DTLS with certificate handshake debugging

RE: DTLS with certificate handshake debugging

Christian77 — Fri, 05 Sep 2025 18:11:27 GMT

It's working now. There where two problems I've got:

Misconfigured server with an expired certificate.
If I specify a ciphersuit list (with setsockopt()) it's not working. If I do not set such a list (all available ciphers are presented to the server) it is working.

Thanks for your help.

BR
Christian

RE: DTLS with certificate handshake debugging

Achim Kraus — Wed, 03 Sep 2025 04:56:22 GMT

There is a modem trace, which contains some more information than the IP capture, but the additional information is AFAIK only readable by Nordic.

In the past there was some documentation about the limits in TLS and DTLS and in some topics, there was a difference between TLS and DTLS. Currently I didn't find that again in the new documentation pages.

In general. using RSA for embedded is frequently a decision, which comes with pain. ECDSA certificates are smaller and work usually with less pain.

RE: DTLS with certificate handshake debugging

Christian77 — Tue, 02 Sep 2025 18:22:15 GMT

Hello.

Modem firmware version is 2.0.2
Is there a way to activate more debugging output of the modem to see what is happening?
With CONFIG_LOG_DEFAULT_LEVEL=4 there are still no modem debug infos.

Thanks
BR
Christian

RE: DTLS with certificate handshake debugging

Achim Kraus — Mon, 01 Sep 2025 19:08:36 GMT

From the capture:

The "Client Hello" doesn't contain any cipher suite (except the TLS_EMPTY_RENEGOTIATION_INFO_SCSV). Therefore the handshake is denied by the server with a "Handshake Failure".

Not sure, why the modem don't send a cipher suite. Maybe the DTLS implementation of the modem is compiled without support for MBEDTLS_TLS_ECDHE_RSA_WITH_AES_256_GCM_SHA384 (please provide the modem firmware version to check). Or the CA_CHAIN doesn't contain a RSA certificate, or that could not be used by the modem for some reasons.

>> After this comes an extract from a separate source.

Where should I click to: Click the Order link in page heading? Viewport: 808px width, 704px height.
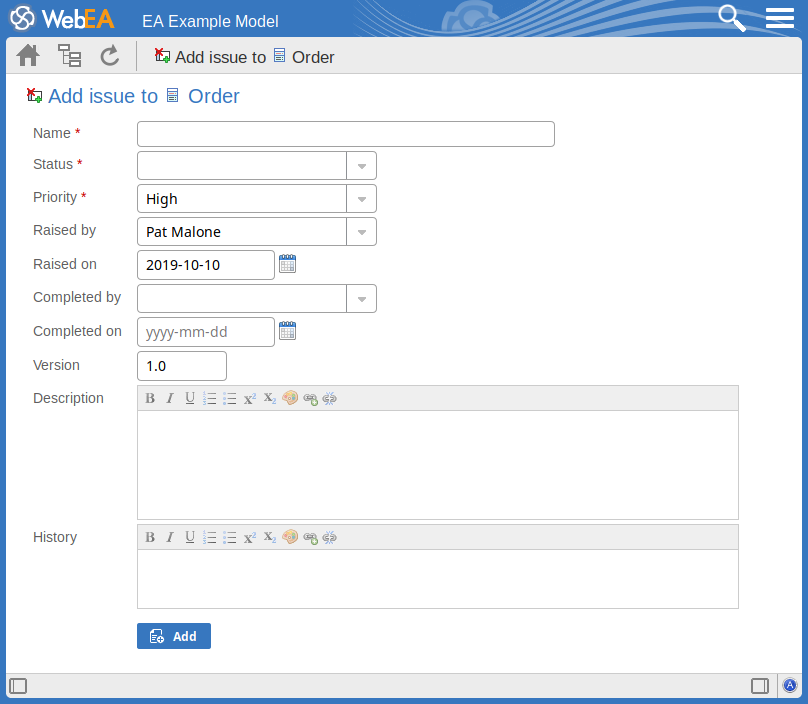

RE: DTLS with certificate handshake debugging

Christian77 — Mon, 01 Sep 2025 18:26:25 GMT

Hi.

I followed the example from nrf IoT fundamental course: https://academy.nordicsemi.com/courses/cellular-iot-fundamentals/lessons/lesson-5-cellular-fundamentals/topic/lesson-5-exercise-2/
Except that I do not use PSK but certificate. Is there an example for CoAP over DTLS with certificate which I can follow?

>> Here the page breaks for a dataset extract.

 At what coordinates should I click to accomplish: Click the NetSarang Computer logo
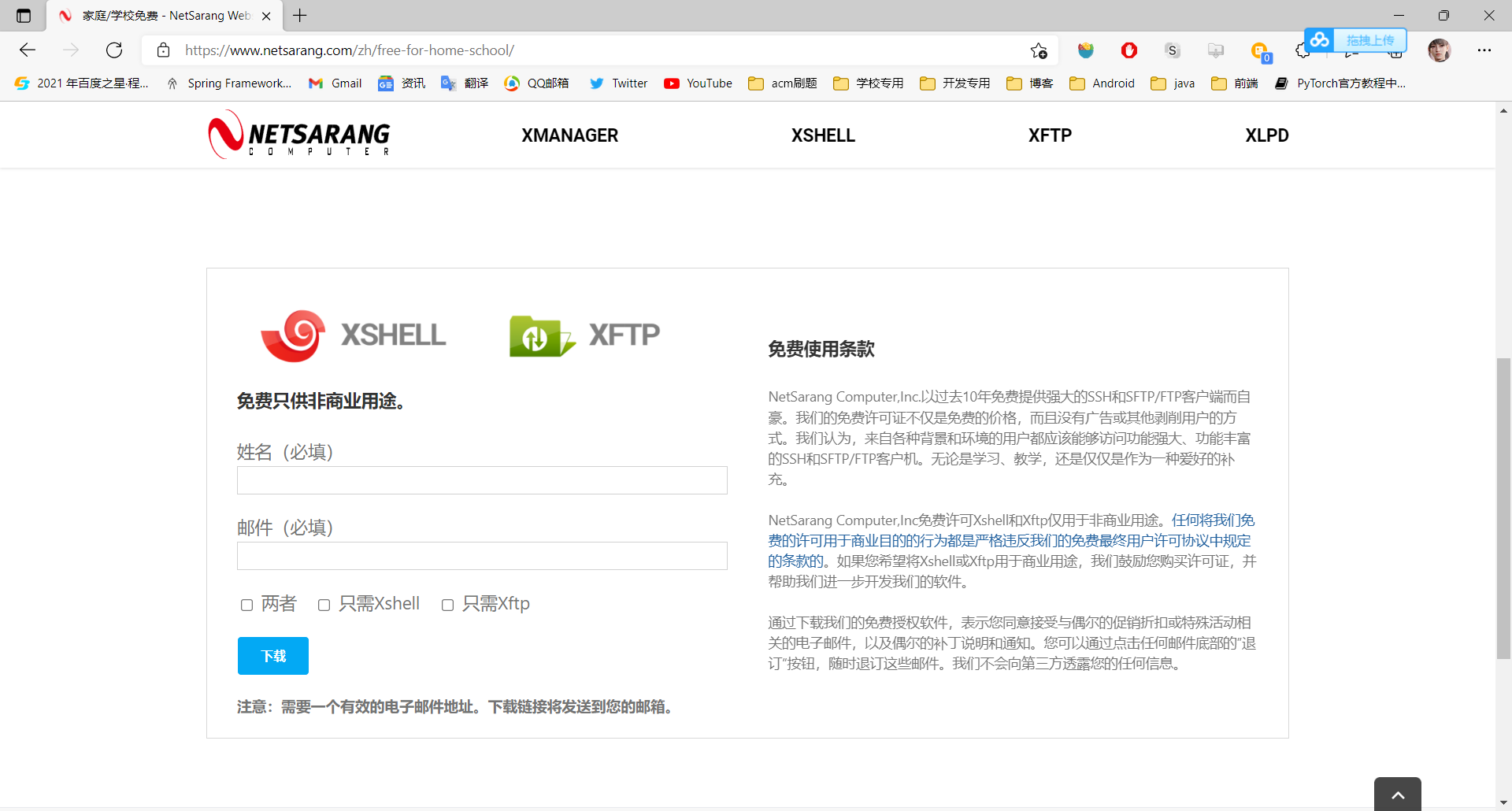tap(298, 134)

I'm attaching a wireshark log: devzone.nordicsemi.com/.../coap_5F00_dtls_5F00_handshake_5F00_error.pcapng

And the log with CONFIG_LOG_DEFAULT_LEVEL=4: devzone.nordicsemi.com/.../devttyACM0.log

Thanks
BR
Christian

RE: DTLS with certificate handshake debugging

Benjamin — Mon, 01 Sep 2025 13:05:28 GMT

Hi,
Please provide a Wireshark capture and the logs. To enable debug-level logging, set CONFIG_LOG_DEFAULT_LEVEL=4.

Best regards,
Benjamin

RE: DTLS with certificate handshake debugging

Achim Kraus — Mon, 01 Sep 2025 10:35:30 GMT

If you followed an example, maybe a "short-cut" would be, if you provide a link to that.

And if you have a wireshark capture, that may also help, if you provide it.

In general it may require to check, if all components (e.g. modem and server) really supports MBEDTLS_TLS_ECDHE_RSA_WITH_AES_256_GCM_SHA384 for DTLS, including the size of the used certificates. And also checks, if that provided CA_CHAIN certificate also fits for that cipher suite.